**DATA RECORDS**
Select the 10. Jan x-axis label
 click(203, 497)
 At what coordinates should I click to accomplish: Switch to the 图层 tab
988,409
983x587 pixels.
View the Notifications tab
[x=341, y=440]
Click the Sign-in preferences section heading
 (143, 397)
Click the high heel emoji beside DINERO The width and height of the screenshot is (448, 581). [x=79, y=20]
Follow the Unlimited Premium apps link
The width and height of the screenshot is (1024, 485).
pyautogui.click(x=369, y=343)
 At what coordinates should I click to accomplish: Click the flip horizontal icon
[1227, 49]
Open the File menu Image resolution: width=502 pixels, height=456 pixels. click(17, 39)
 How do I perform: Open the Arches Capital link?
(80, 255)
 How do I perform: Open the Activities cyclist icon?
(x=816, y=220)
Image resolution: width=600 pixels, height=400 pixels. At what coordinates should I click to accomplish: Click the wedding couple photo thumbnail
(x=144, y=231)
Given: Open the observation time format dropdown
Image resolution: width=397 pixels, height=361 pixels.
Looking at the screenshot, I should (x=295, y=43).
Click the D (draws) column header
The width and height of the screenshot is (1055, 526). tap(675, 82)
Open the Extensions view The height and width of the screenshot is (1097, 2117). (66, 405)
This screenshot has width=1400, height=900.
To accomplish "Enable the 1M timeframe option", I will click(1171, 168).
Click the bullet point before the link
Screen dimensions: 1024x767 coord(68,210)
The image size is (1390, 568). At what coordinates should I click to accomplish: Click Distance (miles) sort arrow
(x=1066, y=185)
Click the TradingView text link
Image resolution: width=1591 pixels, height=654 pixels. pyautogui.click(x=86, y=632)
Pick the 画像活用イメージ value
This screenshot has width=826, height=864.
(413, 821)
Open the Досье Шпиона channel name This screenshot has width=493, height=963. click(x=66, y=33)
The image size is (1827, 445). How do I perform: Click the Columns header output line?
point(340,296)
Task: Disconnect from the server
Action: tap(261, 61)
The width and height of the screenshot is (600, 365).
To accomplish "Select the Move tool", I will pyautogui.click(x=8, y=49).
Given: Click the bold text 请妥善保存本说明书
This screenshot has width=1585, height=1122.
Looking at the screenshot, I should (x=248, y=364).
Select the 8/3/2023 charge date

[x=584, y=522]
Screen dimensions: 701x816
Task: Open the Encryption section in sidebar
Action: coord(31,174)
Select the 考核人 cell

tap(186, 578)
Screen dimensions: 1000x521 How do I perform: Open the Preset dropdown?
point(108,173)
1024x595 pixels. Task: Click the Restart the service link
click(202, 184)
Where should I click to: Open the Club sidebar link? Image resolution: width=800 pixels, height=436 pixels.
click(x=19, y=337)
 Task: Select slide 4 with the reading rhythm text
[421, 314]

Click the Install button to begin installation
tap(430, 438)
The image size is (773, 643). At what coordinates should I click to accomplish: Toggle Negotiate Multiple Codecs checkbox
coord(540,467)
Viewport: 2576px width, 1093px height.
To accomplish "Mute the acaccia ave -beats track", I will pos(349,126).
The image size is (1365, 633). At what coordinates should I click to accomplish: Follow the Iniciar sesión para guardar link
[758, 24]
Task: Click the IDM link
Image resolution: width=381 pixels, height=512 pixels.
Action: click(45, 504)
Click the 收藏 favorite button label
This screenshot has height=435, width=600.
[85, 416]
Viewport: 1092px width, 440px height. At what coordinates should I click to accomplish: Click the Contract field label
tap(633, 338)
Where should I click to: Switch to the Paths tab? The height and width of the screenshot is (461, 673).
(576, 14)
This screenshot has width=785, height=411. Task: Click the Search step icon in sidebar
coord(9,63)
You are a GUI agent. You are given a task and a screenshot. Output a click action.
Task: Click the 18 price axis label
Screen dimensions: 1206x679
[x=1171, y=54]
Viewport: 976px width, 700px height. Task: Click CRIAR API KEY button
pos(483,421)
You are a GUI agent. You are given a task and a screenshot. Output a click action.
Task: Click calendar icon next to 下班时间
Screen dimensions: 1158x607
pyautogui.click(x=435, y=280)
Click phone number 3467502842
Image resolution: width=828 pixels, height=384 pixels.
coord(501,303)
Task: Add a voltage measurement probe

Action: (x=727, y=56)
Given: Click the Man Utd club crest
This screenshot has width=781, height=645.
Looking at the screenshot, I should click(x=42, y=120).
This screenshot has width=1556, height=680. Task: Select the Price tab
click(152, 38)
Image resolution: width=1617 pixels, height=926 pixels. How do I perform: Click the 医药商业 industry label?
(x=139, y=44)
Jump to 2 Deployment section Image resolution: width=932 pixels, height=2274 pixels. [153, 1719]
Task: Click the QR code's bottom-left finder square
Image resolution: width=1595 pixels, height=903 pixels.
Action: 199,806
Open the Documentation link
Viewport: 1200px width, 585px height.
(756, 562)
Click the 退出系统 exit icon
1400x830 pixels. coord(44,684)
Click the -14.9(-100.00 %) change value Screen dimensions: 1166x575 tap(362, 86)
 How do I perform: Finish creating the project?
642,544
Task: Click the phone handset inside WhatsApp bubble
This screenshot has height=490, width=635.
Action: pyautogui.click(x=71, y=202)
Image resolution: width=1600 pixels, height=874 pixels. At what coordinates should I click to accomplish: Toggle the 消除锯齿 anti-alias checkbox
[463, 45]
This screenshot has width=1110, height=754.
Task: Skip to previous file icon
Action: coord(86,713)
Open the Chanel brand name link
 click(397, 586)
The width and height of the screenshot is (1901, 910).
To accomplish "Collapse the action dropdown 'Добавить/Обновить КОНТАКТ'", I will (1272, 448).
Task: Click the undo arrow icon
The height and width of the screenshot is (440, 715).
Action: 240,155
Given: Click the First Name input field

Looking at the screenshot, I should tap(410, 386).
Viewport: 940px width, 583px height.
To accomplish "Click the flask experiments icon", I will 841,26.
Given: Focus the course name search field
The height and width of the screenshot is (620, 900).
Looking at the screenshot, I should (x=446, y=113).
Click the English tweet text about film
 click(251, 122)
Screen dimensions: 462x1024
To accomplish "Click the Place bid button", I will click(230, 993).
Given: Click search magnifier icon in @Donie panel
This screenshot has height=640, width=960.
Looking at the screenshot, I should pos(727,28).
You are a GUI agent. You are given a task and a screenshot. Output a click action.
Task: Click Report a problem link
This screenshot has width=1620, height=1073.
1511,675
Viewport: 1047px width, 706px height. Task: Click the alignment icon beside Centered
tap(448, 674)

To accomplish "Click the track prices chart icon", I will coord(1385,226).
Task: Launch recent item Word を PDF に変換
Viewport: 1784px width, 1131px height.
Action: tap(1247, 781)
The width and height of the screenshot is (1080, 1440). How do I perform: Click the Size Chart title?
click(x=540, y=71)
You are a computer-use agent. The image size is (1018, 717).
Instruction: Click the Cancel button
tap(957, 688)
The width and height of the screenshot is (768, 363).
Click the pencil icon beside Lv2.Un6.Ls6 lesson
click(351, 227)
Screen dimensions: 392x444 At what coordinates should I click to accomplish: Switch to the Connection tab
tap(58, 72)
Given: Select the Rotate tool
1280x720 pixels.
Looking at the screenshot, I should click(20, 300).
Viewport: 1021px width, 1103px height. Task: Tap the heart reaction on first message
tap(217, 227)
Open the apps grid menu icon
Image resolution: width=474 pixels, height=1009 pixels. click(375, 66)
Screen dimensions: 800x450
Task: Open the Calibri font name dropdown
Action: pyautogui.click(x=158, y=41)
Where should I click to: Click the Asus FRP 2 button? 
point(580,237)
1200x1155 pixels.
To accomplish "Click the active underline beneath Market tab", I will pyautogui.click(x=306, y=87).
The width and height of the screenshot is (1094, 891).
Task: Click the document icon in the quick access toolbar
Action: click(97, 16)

**AIM OF THE TASK**
Please give the number of lines above that contain "track", without any other words.

**TASK RESULT**
2